Local band, Sun K, opened the night with a 40-minute set. The room filled up steadily as their up-tempo rock tunes beckoned people in from the lobby. The five young musicians were clearly pumped to be playing in front of their biggest crowd yet.
By the time Whitehorse walked out, like musical gunslingers, the room was full. Doucet and McClelland took their folky, bluesy, Americana sound and twisted it to form a familiar, yet unexpected live show. Multi-instrumentalists, they creatively employed loop pedals to build and flesh out their music. The result was a brilliant mix – old Wild West meets modern indie pop.
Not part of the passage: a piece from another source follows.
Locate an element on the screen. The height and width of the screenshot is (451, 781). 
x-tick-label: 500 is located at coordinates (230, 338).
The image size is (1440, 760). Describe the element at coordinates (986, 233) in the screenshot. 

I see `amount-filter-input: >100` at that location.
In their 90 minutes on stage, Whitehorse played with arrangements and sonic embellishments to pleasing affect. Indeed, the entire show was playful. From the staging, wherein the two band members leapt and scurried from one instrument to the next, to the use of a vintage mic sounds, to covers of Beck and Tom waits songs – Doucet and McClelland seemed to be having fun.
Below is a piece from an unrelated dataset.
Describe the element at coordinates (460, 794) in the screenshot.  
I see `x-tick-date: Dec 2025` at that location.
McClelland commented that in four years of performing as Whitehorse, it has only ever been the two of them on stage. They are very protective of that set-up. On this night however, they let several others into the playhouse. The first surprise of the night came, when Peter Dreimanis and Leah Fay from July Talk joined them on stage. They sounded great and you had to wonder why Whitehorse doesn’t do guest collaborations more often. The lovefest continued later in the evening when Tanya Tagaq, the Polaris Prize winning throat singer from Nunavut, came to sing the last part of Devil’s Got a Gun. It was an eclectic fusion of deep South and far North.
Later, before launching into Downtown, a song written in the wake of the Toronto mayoral spectacle of a few years back, Doucet pointed out that being home in Toronto was special. Toronto is diverse and the Whitehorse audience is too; it spans age, gender and race. At the end of the song in a seemingly unscripted moment, Doucet shouted out to a young East-end Toronto guitarist named Sam Taylor, inviting him to come up on stage to play. Taylor made his way down from the balcony, clearly floating on air, another in a series of touching moments.
Whitehorse ended the evening with a two song encore during which one last guest appeared, Doucet’s father, also a professional musician. The crowd left filled with good music and good cheer – perfectly fitting the unseasonably warm December night in Toronto.